[Textausschnitt]:
****************************************
Im Gastkommentar plädiert der spanische Politiker Javier Solana, sich für das Europa von morgen zu engagieren. Mit Strategien "aus einer idealisierten Vergangenheit" könne die Europäische Union die Herausforderungen, vor denen sie steht, nicht meistern.

Alle fünf Jahre übt sich die EU in Selbstreflexion. Die Wahlen zum Europaparlament erlauben es uns, uns im Spiegel zu betrachten und über die vergangene Zeit Bilanz zu ziehen. Die Wahlen sind diesmal jedoch etwas Besonderes: Sie sind die ersten seit der Flüchtlingskrise, dem Brexit-Referendum und der Wahl von US-Präsident Donald Trump. In diesen stürmischen Jahren war unser Blick ständig auf den Spiegel gerichtet. Nach dieser Wahl wird unser Spiegelbild endlich die Klarheit annehmen, nach der wir uns gesehnt haben.

Die Europawahlen werden gewöhnlich als zweitrangig etikettiert. Vor drei Monaten wussten nur 33 Prozent der Wähler, dass die Wahlen im Mai stattfinden würden, und nur fünf Prozent das genaue Datum. Und doch zeichnen die Meinungsumfragen ein sehr viel optimistischeres Bild. Die jüngste Eurobarometer-Umfrage zeigt, dass – lässt man die Briten außen vor – fast sieben von zehn Europäern der Ansicht sind, ihr Land habe von der europäischen Integration profitiert; das ist der höchste Anteil seit 1983. Eine Mehrheit der britischen Bevölkerung ist inzwischen übrigens derselben Ansicht.
****************************************
[Datenauszug]:
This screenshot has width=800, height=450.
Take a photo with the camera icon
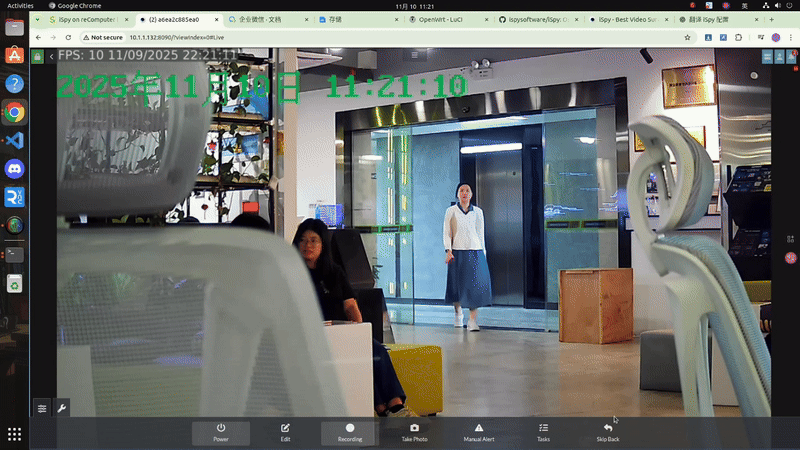click(x=414, y=432)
****************************************
[Schriftliche Aufgabe 1]:
Geben Sie den Textausschnitt zwischen „Die Europawahlen werden“ und „übrigens derselben Ansicht.“ wortgetreu wieder, beide Stellen eingeschlossen.
[Schriftliche Aufgabe 2]:
Beantworten Sie anhand des Textausschnitts:
(a) In welchem Abstand übt sich die EU in Selbstreflexion?
(b) Wie viel Prozent der Wähler wussten vor drei Monaten, dass die Wahlen im Mai stattfinden würden?
(c) Seit welchem Jahr gab es keinen so hohen Anteil an Europäern mehr, die meinen, ihr Land habe von der europäischen Integration profitiert?
[Schriftliche Aufgabe 3]:
Nennen Sie alle Ereignisse, nach denen die Europawahlen laut Textausschnitt erstmals stattfinden.

[Vollständige Lösung 1]:
Die Europawahlen werden gewöhnlich als zweitrangig etikettiert. Vor drei Monaten wussten nur 33 Prozent der Wähler, dass die Wahlen im Mai stattfinden würden, und nur fünf Prozent das genaue Datum. Und doch zeichnen die Meinungsumfragen ein sehr viel optimistischeres Bild. Die jüngste Eurobarometer-Umfrage zeigt, dass – lässt man die Briten außen vor – fast sieben von zehn Europäern der Ansicht sind, ihr Land habe von der europäischen Integration profitiert; das ist der höchste Anteil seit 1983. Eine Mehrheit der britischen Bevölkerung ist inzwischen übrigens derselben Ansicht.

[Vollständige Lösung 2]:
(a) Alle fünf Jahre.
(b) 33 Prozent.
(c) Seit 1983.

[Vollständige Lösung 3]:
- die Flüchtlingskrise
- das Brexit-Referendum
- die Wahl von US-Präsident Donald Trump